▸ **Problem to work on**
Reproduce all of the entries below word for word, without changing or dropping anything.

· · · · · · ·

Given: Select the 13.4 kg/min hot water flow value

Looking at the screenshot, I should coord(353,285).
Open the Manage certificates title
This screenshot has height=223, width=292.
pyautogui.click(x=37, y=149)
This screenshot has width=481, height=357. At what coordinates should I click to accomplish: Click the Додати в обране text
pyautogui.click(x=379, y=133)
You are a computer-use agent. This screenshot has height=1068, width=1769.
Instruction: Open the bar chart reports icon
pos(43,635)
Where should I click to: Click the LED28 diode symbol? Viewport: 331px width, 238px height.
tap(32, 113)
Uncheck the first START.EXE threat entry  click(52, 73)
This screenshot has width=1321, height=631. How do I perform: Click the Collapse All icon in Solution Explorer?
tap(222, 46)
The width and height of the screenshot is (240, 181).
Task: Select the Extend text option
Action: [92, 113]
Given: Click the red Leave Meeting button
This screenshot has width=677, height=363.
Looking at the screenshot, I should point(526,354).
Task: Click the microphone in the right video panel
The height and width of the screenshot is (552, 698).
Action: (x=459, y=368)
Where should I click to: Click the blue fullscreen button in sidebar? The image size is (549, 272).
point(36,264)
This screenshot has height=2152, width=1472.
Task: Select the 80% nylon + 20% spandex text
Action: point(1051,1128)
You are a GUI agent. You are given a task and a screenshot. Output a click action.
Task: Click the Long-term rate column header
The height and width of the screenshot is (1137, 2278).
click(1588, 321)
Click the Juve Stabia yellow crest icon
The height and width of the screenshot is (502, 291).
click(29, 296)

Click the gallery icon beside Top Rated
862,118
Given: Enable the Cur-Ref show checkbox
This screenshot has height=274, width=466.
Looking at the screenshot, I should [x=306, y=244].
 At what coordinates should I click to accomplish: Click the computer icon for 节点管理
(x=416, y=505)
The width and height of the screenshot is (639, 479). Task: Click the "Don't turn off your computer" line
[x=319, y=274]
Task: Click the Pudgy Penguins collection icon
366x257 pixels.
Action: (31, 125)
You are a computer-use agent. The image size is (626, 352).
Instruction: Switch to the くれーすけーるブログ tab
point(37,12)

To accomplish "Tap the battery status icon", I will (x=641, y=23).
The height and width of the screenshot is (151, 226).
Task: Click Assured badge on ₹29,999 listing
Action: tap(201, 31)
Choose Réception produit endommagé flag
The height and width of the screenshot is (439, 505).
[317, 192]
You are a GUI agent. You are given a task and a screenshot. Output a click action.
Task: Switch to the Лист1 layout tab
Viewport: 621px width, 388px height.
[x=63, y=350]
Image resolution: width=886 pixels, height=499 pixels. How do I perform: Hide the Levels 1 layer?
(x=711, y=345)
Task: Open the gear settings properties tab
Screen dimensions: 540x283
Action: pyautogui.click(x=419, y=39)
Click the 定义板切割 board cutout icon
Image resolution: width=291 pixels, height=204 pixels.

· · · · · · ·

▸ **Answer to this task**
Given: Select the 13.4 kg/min hot water flow value

Looking at the screenshot, I should coord(353,285).
Open the Manage certificates title
This screenshot has height=223, width=292.
pyautogui.click(x=37, y=149)
This screenshot has width=481, height=357. At what coordinates should I click to accomplish: Click the Додати в обране text
pyautogui.click(x=379, y=133)
You are a computer-use agent. This screenshot has height=1068, width=1769.
Instruction: Open the bar chart reports icon
pos(43,635)
Where should I click to: Click the LED28 diode symbol? Viewport: 331px width, 238px height.
tap(32, 113)
Uncheck the first START.EXE threat entry  click(52, 73)
This screenshot has width=1321, height=631. How do I perform: Click the Collapse All icon in Solution Explorer?
tap(222, 46)
The width and height of the screenshot is (240, 181).
Task: Select the Extend text option
Action: [92, 113]
Given: Click the red Leave Meeting button
This screenshot has width=677, height=363.
Looking at the screenshot, I should point(526,354).
Task: Click the microphone in the right video panel
The height and width of the screenshot is (552, 698).
Action: (x=459, y=368)
Where should I click to: Click the blue fullscreen button in sidebar? The image size is (549, 272).
point(36,264)
This screenshot has height=2152, width=1472.
Task: Select the 80% nylon + 20% spandex text
Action: point(1051,1128)
You are a GUI agent. You are given a task and a screenshot. Output a click action.
Task: Click the Long-term rate column header
The height and width of the screenshot is (1137, 2278).
click(1588, 321)
Click the Juve Stabia yellow crest icon
The height and width of the screenshot is (502, 291).
click(29, 296)

Click the gallery icon beside Top Rated
862,118
Given: Enable the Cur-Ref show checkbox
This screenshot has height=274, width=466.
Looking at the screenshot, I should [x=306, y=244].
 At what coordinates should I click to accomplish: Click the computer icon for 节点管理
(x=416, y=505)
The width and height of the screenshot is (639, 479). Task: Click the "Don't turn off your computer" line
[x=319, y=274]
Task: Click the Pudgy Penguins collection icon
366x257 pixels.
Action: (31, 125)
You are a computer-use agent. The image size is (626, 352).
Instruction: Switch to the くれーすけーるブログ tab
point(37,12)

To accomplish "Tap the battery status icon", I will (x=641, y=23).
The height and width of the screenshot is (151, 226).
Task: Click Assured badge on ₹29,999 listing
Action: tap(201, 31)
Choose Réception produit endommagé flag
The height and width of the screenshot is (439, 505).
[317, 192]
You are a GUI agent. You are given a task and a screenshot. Output a click action.
Task: Switch to the Лист1 layout tab
Viewport: 621px width, 388px height.
[x=63, y=350]
Image resolution: width=886 pixels, height=499 pixels. How do I perform: Hide the Levels 1 layer?
(x=711, y=345)
Task: Open the gear settings properties tab
Screen dimensions: 540x283
Action: pyautogui.click(x=419, y=39)
Click the 定义板切割 board cutout icon
Image resolution: width=291 pixels, height=204 pixels.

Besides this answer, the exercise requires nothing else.